(TEXT)

Biofilm matrix cloaks bacterial quorum sensing chemoattractants from predator detection

Abstract

Microbes often secrete high levels of quorum sensing (QS) autoinducers into the environment to coordinate gene expression and biofilm formation, but risk detection and subsequent predation by bacterivorous predators. With such prominent signaling molecules acting as chemoattractants that diffuse into the environment at alarmingly high concentrations, it is unclear if bacterial cells can mask their chemical trails from predator detection. Here, we describe a microbial-based anti-detection adaptation, termed as "biofilm cloak", where the biofilm prey produced biofilm matrix exopolysaccharides that "locked" and reduced the leaching of autoinducers into the milieu, thereby concealing their trails to the detection by the bacterivorous Caenorhabditis elegans nematode. The exopolysaccharides act as common good for the non-producers to hide their autoinducers from predator detection. Deficiency in chemosensory gene odr-10 in mutant animals abrogated their ability to detect autoinducers and migrate toward their prey in a directed manner, which led to lower population growth rate of animals. Hence, restriction of bacterial communication activities to the confinements of biofilms is a novel approach for predator evasion, which plays a fundamental role in shaping ecological dynamics of microbial communities and predator-prey interactions.

(End TEXT)
(DATA EXTRACTS)

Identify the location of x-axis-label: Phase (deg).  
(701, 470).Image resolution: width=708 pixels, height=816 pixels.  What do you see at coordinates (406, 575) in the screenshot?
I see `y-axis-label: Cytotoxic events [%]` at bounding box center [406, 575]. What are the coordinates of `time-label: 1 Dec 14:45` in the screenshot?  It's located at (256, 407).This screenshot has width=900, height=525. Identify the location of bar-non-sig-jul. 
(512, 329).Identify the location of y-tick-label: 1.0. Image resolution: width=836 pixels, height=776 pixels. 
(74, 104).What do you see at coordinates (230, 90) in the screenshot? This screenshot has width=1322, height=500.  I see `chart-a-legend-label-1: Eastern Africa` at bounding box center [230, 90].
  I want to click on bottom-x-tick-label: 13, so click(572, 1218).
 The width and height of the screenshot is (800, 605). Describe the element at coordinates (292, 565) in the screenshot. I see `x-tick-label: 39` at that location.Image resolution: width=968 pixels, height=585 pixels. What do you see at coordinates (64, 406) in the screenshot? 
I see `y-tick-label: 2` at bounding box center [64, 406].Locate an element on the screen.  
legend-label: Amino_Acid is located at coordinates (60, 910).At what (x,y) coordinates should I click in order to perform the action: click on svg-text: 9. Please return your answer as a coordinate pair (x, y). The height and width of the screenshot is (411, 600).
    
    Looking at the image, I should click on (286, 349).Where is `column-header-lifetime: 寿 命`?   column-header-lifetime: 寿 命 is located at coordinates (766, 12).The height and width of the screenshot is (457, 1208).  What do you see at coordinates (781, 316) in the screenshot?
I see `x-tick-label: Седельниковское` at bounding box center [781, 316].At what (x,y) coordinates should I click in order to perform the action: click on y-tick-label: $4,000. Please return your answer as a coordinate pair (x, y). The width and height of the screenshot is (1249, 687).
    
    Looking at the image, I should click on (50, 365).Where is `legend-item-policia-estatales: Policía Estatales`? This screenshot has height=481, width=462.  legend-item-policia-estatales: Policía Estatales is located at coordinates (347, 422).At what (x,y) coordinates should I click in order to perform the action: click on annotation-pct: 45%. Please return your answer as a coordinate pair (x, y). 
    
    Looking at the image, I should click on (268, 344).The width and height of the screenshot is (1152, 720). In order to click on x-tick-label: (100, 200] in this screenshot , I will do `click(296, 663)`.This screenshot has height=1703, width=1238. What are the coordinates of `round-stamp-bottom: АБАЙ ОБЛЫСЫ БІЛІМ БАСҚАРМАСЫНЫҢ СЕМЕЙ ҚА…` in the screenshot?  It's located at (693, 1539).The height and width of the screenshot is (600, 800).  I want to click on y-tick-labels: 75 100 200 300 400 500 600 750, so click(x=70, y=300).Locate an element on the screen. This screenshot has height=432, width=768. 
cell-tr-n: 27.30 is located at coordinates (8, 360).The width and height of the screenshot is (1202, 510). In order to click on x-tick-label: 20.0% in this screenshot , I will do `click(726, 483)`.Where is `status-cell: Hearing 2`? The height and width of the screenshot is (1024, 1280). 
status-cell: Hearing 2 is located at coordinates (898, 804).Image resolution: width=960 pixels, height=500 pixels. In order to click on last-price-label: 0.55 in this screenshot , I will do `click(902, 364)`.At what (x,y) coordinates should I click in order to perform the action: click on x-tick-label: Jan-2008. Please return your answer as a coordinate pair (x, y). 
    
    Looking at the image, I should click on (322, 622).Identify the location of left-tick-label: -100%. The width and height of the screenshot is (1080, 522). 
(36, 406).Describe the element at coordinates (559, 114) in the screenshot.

(End DATA EXTRACTS)

→ ASSIGNED TASK: From the abstract, list every effect it attributes to deficiency in the chemosensory gene odr-10 in mutant animals. The records are separate material and have no connection to the abstract.

→ RESPONSE AREA:
- Loss of the ability to detect autoinducers
- Loss of the ability to migrate toward their prey in a directed manner
- A lower population growth rate of the animals